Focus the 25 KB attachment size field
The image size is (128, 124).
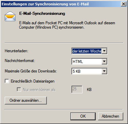coord(77,89)
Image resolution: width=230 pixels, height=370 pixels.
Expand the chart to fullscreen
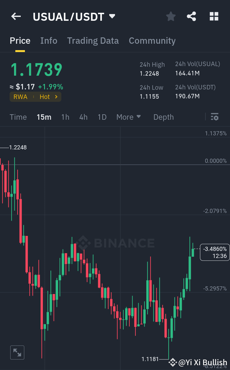[x=17, y=352]
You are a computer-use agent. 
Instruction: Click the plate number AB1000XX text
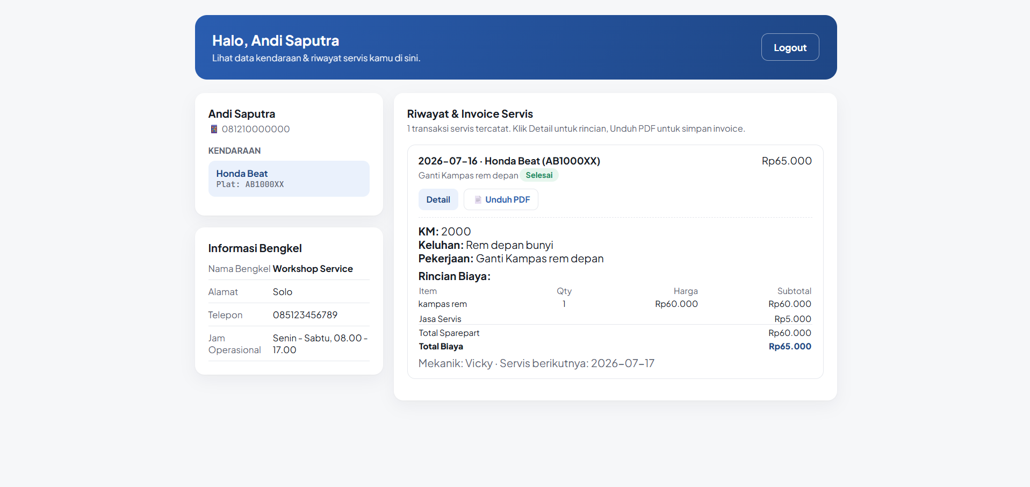coord(264,184)
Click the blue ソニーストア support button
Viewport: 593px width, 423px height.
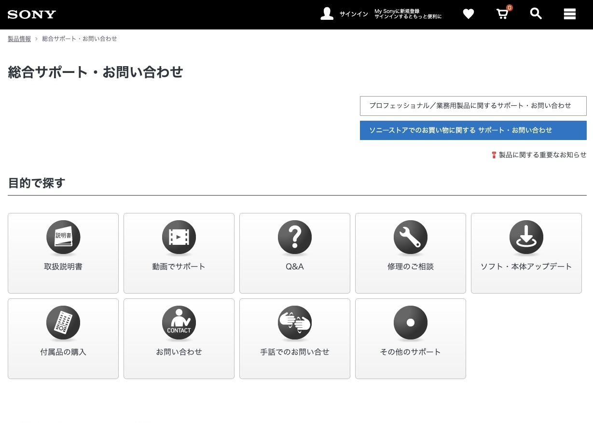(473, 130)
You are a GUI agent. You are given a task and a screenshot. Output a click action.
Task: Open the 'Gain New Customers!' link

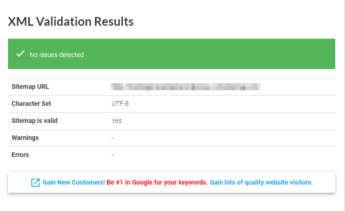point(74,182)
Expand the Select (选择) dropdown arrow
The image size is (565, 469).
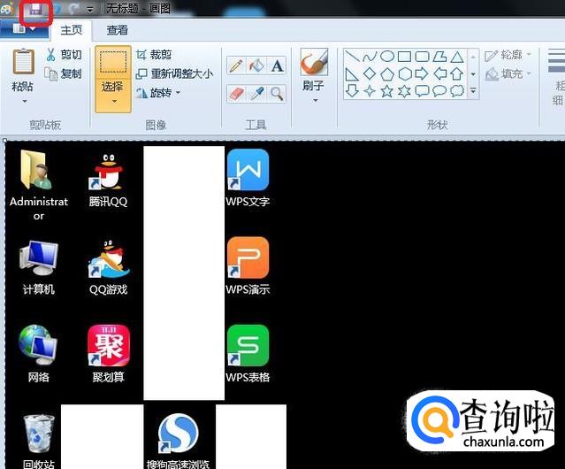(x=113, y=102)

• _Exercise prompt_: Lay out the listing above as a Markdown table with columns named "Row" and "Text", one numbered row per line, skipping blank lines and leaving out the pictures.

• _Solution to this exercise_:
| Row | Text |
|---|---|
| 1 | Focus the 25 KB attachment size field |
| 2 | The image size is (128, 124). |
| 3 | coord(77,89) |
| 4 | Image resolution: width=230 pixels, height=370 pixels. |
| 5 | Expand the chart to fullscreen |
| 6 | [x=17, y=352] |
| 7 | You are a computer-use agent.  |
| 8 | Instruction: Click the plate number AB1000XX text |
| 9 | coord(264,184) |
| 10 | Click the blue ソニーストア support button |
| 11 | Viewport: 593px width, 423px height. |
| 12 | (473, 130) |
| 13 | You are a GUI agent. You are given a task and a screenshot. Output a click action. |
| 14 | Task: Open the 'Gain New Customers!' link |
| 15 | point(74,182) |
| 16 | Expand the Select (选择) dropdown arrow |
| 17 | The image size is (565, 469). |
| 18 | (x=113, y=102) |